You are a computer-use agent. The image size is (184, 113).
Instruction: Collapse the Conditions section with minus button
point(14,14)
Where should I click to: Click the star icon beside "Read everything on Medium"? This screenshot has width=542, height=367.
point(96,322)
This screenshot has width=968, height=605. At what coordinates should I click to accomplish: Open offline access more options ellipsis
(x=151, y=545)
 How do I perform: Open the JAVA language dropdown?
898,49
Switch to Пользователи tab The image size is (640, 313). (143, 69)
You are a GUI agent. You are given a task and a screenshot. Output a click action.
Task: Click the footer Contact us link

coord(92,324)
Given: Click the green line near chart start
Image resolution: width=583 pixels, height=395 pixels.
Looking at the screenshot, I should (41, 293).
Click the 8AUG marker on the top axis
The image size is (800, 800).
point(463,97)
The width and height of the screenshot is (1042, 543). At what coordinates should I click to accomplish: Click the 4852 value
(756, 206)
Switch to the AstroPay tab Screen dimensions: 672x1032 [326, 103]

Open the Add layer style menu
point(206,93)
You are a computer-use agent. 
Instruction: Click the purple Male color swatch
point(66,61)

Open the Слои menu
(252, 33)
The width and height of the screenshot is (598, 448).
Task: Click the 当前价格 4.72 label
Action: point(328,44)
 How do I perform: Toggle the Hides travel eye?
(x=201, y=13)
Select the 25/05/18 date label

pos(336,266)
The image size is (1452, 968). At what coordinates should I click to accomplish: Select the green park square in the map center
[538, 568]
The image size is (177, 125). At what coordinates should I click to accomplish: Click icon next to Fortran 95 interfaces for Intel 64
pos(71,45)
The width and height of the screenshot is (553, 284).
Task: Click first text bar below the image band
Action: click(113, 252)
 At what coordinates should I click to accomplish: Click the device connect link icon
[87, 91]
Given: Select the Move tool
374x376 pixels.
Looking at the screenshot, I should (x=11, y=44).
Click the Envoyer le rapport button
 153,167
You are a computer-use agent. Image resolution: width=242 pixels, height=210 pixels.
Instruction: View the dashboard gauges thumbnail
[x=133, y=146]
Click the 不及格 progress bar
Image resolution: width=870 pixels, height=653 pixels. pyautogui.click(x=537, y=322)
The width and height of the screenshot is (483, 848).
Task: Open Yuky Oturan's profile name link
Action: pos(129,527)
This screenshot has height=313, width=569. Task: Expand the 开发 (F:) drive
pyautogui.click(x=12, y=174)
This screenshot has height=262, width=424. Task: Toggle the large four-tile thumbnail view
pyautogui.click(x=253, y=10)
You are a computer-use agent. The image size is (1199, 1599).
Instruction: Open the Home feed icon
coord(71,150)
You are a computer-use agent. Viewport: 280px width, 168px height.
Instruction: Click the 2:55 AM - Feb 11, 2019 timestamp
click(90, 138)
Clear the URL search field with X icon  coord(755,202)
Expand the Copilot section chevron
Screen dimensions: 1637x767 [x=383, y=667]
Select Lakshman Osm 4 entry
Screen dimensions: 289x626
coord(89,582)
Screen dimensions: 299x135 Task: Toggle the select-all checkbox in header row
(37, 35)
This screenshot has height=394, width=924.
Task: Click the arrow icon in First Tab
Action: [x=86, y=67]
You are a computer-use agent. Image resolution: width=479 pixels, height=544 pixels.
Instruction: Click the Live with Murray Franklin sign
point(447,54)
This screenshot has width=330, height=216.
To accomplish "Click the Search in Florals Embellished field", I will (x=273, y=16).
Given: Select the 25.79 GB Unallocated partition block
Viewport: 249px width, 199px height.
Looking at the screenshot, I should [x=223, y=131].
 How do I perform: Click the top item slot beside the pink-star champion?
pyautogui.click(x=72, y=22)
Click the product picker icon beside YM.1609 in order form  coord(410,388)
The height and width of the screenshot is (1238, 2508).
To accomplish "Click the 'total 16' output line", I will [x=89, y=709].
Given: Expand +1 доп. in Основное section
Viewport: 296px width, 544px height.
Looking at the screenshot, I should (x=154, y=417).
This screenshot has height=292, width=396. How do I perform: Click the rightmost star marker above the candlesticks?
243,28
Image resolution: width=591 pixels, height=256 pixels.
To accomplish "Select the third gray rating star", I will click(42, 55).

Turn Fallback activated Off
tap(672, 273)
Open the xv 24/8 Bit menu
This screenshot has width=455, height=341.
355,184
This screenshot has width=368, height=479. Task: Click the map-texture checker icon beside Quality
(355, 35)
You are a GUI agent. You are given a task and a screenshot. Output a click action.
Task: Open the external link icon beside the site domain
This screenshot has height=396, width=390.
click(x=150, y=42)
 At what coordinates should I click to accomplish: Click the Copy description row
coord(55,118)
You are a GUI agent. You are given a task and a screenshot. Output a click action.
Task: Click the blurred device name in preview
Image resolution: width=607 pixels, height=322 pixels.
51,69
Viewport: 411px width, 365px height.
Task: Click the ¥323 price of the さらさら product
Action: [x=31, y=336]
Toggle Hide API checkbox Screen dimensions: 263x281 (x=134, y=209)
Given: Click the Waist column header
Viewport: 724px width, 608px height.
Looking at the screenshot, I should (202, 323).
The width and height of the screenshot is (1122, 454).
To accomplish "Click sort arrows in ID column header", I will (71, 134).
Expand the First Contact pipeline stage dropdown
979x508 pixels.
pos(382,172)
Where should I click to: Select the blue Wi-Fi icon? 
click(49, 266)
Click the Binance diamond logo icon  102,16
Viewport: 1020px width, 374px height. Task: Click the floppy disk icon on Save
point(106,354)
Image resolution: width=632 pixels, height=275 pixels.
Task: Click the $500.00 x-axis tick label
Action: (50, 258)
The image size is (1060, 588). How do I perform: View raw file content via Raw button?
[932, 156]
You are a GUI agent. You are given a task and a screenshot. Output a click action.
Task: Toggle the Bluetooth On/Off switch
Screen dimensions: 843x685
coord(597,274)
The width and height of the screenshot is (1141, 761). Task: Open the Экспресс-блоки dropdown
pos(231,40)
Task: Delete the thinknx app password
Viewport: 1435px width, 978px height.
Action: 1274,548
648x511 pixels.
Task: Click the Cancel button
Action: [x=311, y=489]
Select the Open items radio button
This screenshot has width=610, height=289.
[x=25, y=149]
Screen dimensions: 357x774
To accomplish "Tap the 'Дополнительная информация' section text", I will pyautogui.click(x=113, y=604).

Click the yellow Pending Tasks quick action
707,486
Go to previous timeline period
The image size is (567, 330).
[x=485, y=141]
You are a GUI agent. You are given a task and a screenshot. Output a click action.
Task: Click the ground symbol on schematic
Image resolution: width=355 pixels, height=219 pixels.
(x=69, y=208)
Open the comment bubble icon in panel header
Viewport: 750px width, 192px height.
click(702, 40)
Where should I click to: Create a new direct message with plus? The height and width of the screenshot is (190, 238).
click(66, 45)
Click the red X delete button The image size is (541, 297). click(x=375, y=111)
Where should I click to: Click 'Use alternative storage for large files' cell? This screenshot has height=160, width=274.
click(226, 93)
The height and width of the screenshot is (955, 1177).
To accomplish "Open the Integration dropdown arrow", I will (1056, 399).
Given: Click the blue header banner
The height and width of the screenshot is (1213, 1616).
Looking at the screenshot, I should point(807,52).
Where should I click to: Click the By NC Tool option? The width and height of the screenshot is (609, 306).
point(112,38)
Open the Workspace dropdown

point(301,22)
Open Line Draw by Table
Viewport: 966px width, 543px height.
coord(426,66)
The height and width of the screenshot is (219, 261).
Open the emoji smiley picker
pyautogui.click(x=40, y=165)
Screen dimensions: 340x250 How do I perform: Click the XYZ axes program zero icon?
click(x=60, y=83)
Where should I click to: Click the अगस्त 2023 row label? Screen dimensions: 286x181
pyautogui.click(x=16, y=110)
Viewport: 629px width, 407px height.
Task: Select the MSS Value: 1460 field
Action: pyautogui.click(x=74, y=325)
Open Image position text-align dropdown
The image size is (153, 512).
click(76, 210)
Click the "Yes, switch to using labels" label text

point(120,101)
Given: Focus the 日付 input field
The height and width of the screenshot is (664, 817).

******************************

◆ Assignment:
The lines above that hold the word "computer" need counting; write the count and nothing more.

◆ Solution for this task:
6